We first define the function that we want to optimize for
We then define the score function. This is what will filter the individuals in a generation. In this case, the score is simply the distance between the output of f(x) and 0. This means that the program will be looking for inputs of f(x) that will yield results near 0. We are in essence finding a solution for f(x) = 0.
We then define a generation. An individual in this very simple case is simply a number which will be an input of f(x). In the image above, each individual has two parameters as we're optimizing a situation with two parameters. Genetic algorithms can work with any number of parameters. We create 100 randomly generated individuals.

The main loop:

The individuals are sorted based on their score.
The top ten individuals are each copied into the new generation and each have 9 slightly mutated copies of themselves added to the new generation

And that's it, really. We repeat this many times and random individuals are replaced with highly performant ones. With each generation, the top individual converges towards a value that gives the desired output of f(x).

The mutation scale:

The mutation scale is the amount of variation or mutation that a "child" individual has from its "parent". The higher it is, the more the new individual will vary from the individual it was created from. We want this value to stay relatively high initially to see the whole range of solutions and to avoid being trapped in a saddle, but we also want it to decrease with time to find precise answers that are truly the best individuals instead of jumping around towards random values.

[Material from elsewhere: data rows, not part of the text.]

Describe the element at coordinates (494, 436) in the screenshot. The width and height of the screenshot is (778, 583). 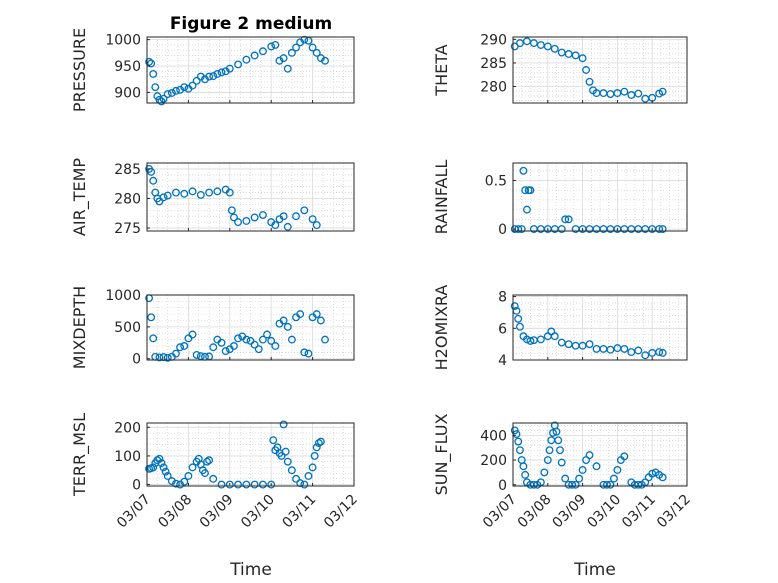
I see `sun_flux-y-tick-label: 400` at that location.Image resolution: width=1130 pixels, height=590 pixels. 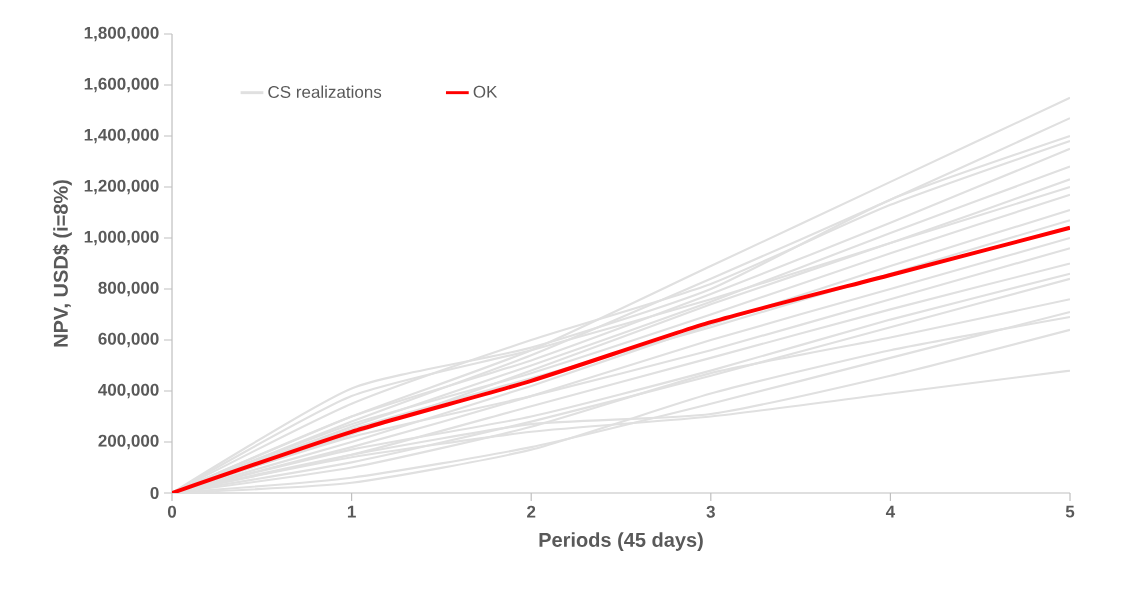 What do you see at coordinates (122, 34) in the screenshot?
I see `y-tick-label: 1,800,000` at bounding box center [122, 34].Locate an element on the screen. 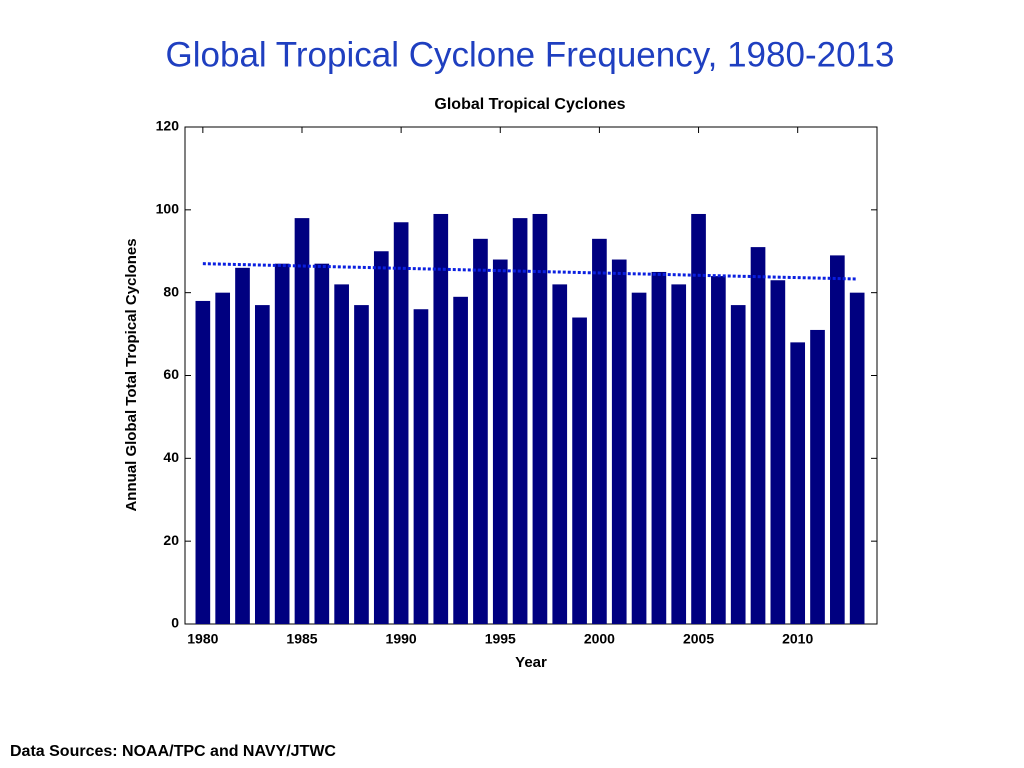  y-tick-label: 0 is located at coordinates (175, 623).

The mutation scale can be calculated in many ways and the best probably depends on the application, but after having experimented with a few ways of calculating it, I settled on $5 * (1 - gen/reps)**3$. Gen refers to the index of the current generation, and reps refers to the number of generations that will exist with time. Gen varies from 0 to reps as the program runs. this means that $(1 - gen/reps)$ will go from 1 to 0 linearly. Cubing this makes mutation scale start at 5 and then decrease rapidly.

Conditions: 1000 repetitions, 
Output: -0.19999999999395845
Error: 2.4166224577015782e-11

When applying the quadratic formula, we can calculate the real solutions as -1 and -0.2. The genetic algorithm found a solution with an error of less than $10^{-11}$ which is quite impressive knowing that the algorithm knows nothing of the quadratic formula. Genetic algorithms can give extremely precise solutions without knowing anything about the problem itself.

Another problem that we could solve with genetic algorithms are exponential forms like the one bellow.

def func(x):
    return math.exp(x) - x**2 - 5

These simple examples aren't where genetic algorithms shine. While writing this post, I came across Newton's method, which would be far more efficient than genetic algorithms on these problems. This makes this post semi-useless, but I still find it pretty cool that with a couple of lines of code, you can find solutions to a huge range of problems with incredible precision. You just need to change the return line of the function definition or the score function to get results to difficult problems.